▶ [Task goal]:
What is wanted is an exact copy of all the entries.
•••••
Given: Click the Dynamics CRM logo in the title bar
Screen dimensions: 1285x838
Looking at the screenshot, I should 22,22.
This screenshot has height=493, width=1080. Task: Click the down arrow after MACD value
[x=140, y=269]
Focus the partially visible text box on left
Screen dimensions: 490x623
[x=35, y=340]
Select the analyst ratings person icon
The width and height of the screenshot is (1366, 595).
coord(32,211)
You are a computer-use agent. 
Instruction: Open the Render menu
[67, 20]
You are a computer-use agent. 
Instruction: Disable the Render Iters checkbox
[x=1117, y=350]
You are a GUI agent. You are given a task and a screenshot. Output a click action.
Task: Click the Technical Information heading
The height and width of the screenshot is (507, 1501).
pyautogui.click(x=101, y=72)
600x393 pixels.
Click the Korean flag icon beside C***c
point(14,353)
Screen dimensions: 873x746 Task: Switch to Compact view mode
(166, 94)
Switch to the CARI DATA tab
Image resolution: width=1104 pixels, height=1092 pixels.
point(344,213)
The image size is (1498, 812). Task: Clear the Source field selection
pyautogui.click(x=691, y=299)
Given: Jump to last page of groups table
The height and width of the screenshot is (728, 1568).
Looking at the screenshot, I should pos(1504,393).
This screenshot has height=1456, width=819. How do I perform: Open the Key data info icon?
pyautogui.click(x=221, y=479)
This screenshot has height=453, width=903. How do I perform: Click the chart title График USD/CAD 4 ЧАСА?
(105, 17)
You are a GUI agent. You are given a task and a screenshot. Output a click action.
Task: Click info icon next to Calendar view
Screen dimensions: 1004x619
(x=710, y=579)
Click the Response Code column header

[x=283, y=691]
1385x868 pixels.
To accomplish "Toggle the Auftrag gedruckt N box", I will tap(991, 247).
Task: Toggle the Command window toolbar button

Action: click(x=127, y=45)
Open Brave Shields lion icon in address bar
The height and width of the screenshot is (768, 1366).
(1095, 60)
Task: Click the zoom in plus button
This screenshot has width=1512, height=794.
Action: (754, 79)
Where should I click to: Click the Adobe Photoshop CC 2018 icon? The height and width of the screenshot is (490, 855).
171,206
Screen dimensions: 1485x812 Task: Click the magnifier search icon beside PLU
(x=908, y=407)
•••••
▶ [Task answer]:
Given: Click the Dynamics CRM logo in the title bar
Screen dimensions: 1285x838
Looking at the screenshot, I should 22,22.
This screenshot has height=493, width=1080. Task: Click the down arrow after MACD value
[x=140, y=269]
Focus the partially visible text box on left
Screen dimensions: 490x623
[x=35, y=340]
Select the analyst ratings person icon
The width and height of the screenshot is (1366, 595).
coord(32,211)
You are a computer-use agent. 
Instruction: Open the Render menu
[67, 20]
You are a computer-use agent. 
Instruction: Disable the Render Iters checkbox
[x=1117, y=350]
You are a GUI agent. You are given a task and a screenshot. Output a click action.
Task: Click the Technical Information heading
The height and width of the screenshot is (507, 1501).
pyautogui.click(x=101, y=72)
600x393 pixels.
Click the Korean flag icon beside C***c
point(14,353)
Screen dimensions: 873x746 Task: Switch to Compact view mode
(166, 94)
Switch to the CARI DATA tab
Image resolution: width=1104 pixels, height=1092 pixels.
point(344,213)
The image size is (1498, 812). Task: Clear the Source field selection
pyautogui.click(x=691, y=299)
Given: Jump to last page of groups table
The height and width of the screenshot is (728, 1568).
Looking at the screenshot, I should pos(1504,393).
This screenshot has height=1456, width=819. How do I perform: Open the Key data info icon?
pyautogui.click(x=221, y=479)
This screenshot has height=453, width=903. How do I perform: Click the chart title График USD/CAD 4 ЧАСА?
(105, 17)
You are a GUI agent. You are given a task and a screenshot. Output a click action.
Task: Click info icon next to Calendar view
Screen dimensions: 1004x619
(x=710, y=579)
Click the Response Code column header

[x=283, y=691]
1385x868 pixels.
To accomplish "Toggle the Auftrag gedruckt N box", I will tap(991, 247).
Task: Toggle the Command window toolbar button

Action: click(x=127, y=45)
Open Brave Shields lion icon in address bar
The height and width of the screenshot is (768, 1366).
(1095, 60)
Task: Click the zoom in plus button
This screenshot has width=1512, height=794.
Action: (754, 79)
Where should I click to: Click the Adobe Photoshop CC 2018 icon? The height and width of the screenshot is (490, 855).
171,206
Screen dimensions: 1485x812 Task: Click the magnifier search icon beside PLU
(x=908, y=407)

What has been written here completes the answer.